Segment Start: Selected passage

I take no joy in predicting that the Legislature will take no action on this.
Nakeenya Wilson was at a meeting of Texas’ maternal mortality review committee when she got the call: Her sister, who had recently had a baby, was having a stroke.
Wilson raced to the hospital, leaving behind a stack of files documenting the stories of women who had died from pregnancy and childbirth complications. Many of the women in those files were Black, just like Wilson, who experienced a traumatic delivery herself.
“The whole thing just reminded me, if you change the name on those files, it could be me. It could be my sister,” said Wilson, who serves as the committee’s community representative.
A decade ago, when Texas first formed the Maternal Mortality and Morbidity Review Committee, Black women were twice as likely as white women, and four times as likely as Hispanic women, to die from pregnancy and childbirth.
Those disparities haven’t improved, according to the committee’s latest report, published Thursday.
In 2020, pregnant Black women were twice as likely to experience critical health issues like hemorrhage, preeclampsia and sepsis. While complications from obstetric hemorrhage declined overall in Texas in recent years, Black women saw an increase of nearly 10%.
Wilson said these statistics show the impact of a health care system that is biased against Black women.
“We’re still dying and being disproportionately impacted by hemorrhage when everybody else is getting better,” Wilson said. “Not only did it not improve, it didn’t stay the same — it got worse.”

Segment End: Selected passage
Segment Start: Recorded information

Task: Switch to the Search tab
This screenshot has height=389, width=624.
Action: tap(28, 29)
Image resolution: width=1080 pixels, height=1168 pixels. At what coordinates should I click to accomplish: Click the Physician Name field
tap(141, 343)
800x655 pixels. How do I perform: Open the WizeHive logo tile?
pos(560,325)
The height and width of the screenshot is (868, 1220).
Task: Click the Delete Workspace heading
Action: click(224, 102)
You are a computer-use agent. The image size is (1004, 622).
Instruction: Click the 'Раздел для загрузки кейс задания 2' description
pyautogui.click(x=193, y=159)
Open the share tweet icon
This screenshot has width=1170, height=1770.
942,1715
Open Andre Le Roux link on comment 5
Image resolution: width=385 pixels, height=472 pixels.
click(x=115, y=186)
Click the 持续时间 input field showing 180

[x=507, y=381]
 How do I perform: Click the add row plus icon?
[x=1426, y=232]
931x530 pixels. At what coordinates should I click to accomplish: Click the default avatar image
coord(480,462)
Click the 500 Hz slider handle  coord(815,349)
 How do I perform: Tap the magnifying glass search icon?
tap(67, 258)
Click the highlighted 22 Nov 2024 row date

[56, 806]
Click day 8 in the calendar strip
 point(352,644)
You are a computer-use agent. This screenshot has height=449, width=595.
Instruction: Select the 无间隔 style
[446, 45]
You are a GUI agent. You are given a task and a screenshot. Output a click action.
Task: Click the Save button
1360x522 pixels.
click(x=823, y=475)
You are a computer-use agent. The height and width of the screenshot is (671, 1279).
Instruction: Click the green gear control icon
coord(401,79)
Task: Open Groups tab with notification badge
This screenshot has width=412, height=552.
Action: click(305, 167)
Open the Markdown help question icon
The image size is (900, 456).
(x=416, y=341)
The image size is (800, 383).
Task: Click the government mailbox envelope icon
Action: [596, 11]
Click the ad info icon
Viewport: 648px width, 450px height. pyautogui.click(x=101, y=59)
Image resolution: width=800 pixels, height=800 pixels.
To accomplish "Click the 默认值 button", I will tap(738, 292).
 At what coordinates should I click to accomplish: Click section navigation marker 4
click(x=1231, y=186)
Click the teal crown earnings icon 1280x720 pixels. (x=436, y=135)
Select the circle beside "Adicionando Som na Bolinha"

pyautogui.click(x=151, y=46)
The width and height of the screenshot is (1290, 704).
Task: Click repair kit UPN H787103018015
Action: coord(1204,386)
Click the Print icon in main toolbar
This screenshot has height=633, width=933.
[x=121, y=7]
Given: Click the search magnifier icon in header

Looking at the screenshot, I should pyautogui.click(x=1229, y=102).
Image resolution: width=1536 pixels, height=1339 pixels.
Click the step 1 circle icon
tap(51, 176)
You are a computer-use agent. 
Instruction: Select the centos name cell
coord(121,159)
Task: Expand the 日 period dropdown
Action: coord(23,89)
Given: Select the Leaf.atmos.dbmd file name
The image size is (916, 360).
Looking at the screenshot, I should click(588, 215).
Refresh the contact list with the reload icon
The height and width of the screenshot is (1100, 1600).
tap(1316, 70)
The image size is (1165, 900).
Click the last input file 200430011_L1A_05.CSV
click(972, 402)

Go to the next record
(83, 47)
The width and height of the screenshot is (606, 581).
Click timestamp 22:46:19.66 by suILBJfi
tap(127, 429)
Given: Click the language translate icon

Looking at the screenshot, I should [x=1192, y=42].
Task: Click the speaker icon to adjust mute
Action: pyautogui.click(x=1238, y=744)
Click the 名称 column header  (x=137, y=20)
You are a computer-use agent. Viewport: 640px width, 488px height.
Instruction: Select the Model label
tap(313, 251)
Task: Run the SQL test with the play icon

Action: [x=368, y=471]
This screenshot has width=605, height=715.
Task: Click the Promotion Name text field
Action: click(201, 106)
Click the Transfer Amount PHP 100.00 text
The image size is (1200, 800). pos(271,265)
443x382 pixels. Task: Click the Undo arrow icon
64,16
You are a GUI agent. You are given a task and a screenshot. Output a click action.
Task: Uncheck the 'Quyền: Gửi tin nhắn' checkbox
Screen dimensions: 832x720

Segment End: Recorded information

To do —
a - In the article on maternal mortality in Texas, what role does Nakeenya Wilson hold on the review committee?
b - Translate this sentence from the maternal mortality article into Spanish: "Those disparities haven’t improved, according to the committee’s latest report, published Thursday."

Answers provided —
a - She is the committee's community representative.

b - Esas disparidades no han mejorado, según el informe más reciente del comité, publicado el jueves.